Translation: Billy will announce his candidacy as a Republican candidate in the next month or two -- in plenty of time for the September GOP primary.

Although Billy, 38, a city resident, has been active in a wide variety of community and business activities, he is not widely known outside of political circles. In fact, Billy says people have such trouble pronouncing his name that he has come up with a rhyming slogan to ease the problem, "Believe in Shreve."

Billy is among the long line of would-be or over-the-hill politicians who have been panelists on Adelphia 10's "Pressing Issues." Let's hope that the new cablevision owner, Comcast, keeps the show alive if for no other reason than to act as a tryout stage for would-be candidates. Sort of an amateur hour for political talent.
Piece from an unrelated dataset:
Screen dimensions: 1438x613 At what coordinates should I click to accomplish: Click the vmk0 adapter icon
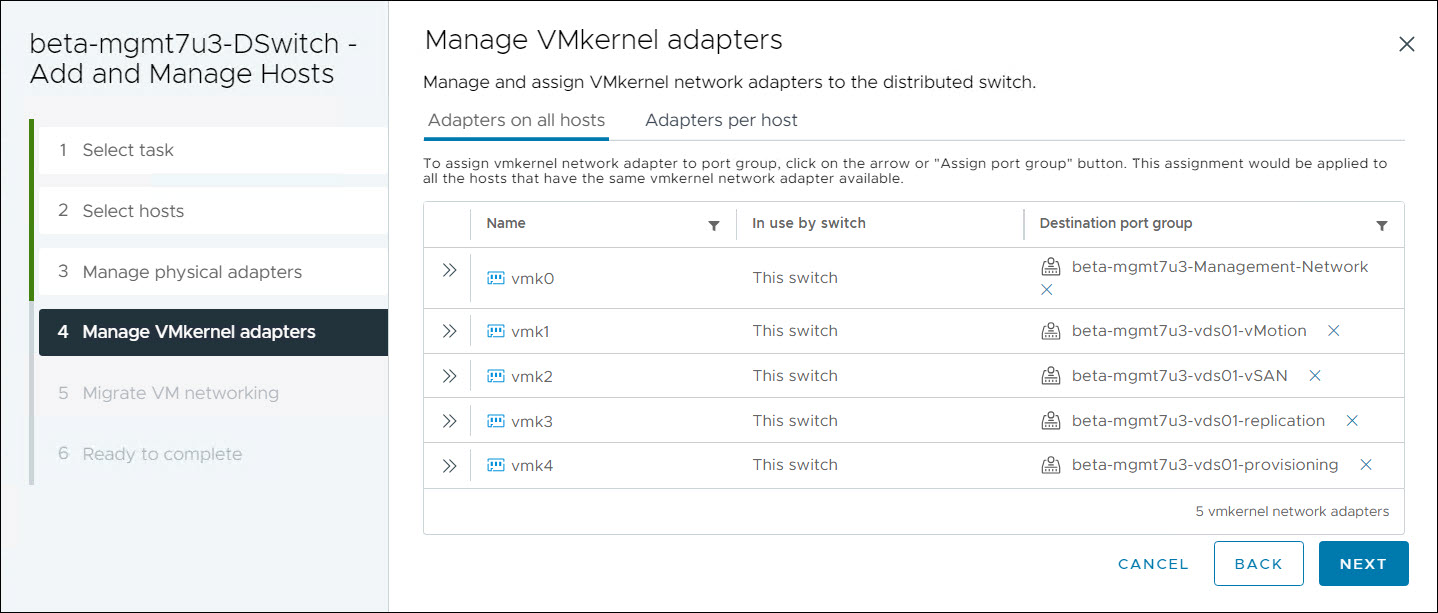[x=495, y=278]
He has just joined the show, so hopefully he will be able to get in a few more appearances before he is forced to retire when his campaign begins. Candidates Kai Hagen and Tim Brooks recently had to leave the show when they announced they were running for office.

Billy, as they say in the trade, "jumps out of the set." His good looks and warm personality are made for TV. And he doesn't mumble like some of the panelists. He also speaks in easy-to-understand declarative sentences, unlike some of the panelists.
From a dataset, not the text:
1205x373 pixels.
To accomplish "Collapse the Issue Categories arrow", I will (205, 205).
He is another pro-developer candidate, which puts three of the four Republican candidates, the incumbents Mike Cady and John Lovell and Billy, on the side of the builders. The lone GOP warrior, Lennie Thompson, a very likely candidate, is on the other side.

Billy has been selling commercial real estate with Tony Checchia at the Frederick Land Co. and also peddles houses and townhouses for Natelli Communities, which is developing a mini-metropolis in Urbana.

Billy supports everybody, including Lennie, although he disagrees with most of Lennie's views on growth. Billy figures it's good to have a dissenting opinion on the board.

If you want to picture the developers as the greedy bad guys, Billy doesn't fit the stereotype. He is no bad guy cast in the mold of, say, Billy the Kid. Our Billy is a non-confrontational pleasant personality in the style of Mayor Jeff Holtzinger, one of his heroes. Billy was a freshman football player at Thomas Johnson when Jeff was the star running back leading the varsity to a state championship.

Here's part of Billy's platform to help "the little guy." (What's he trying to do? Steal Lennie's thunder?):

Billy wants to introduce legislation giving preference in the moderate income housing program to school teachers, firefighters and police officers who are having trouble finding houses they can afford.

And he wants broad property tax relief for senior citizens. He is proposing a "pioneer" tax freeze for anyone over 65 who has lived in the county 25 years. There is no means test, as the current law requires.

Billy also wants a "practical difficulty" zoning variance provision standard so that sick seniors can make additions to their houses, like first floor master suites, and don't have to move.

He sounds a bit like a New-Dealer, doesn't he?

Maybe, he ought to run in both the Republican and Democratic primaries.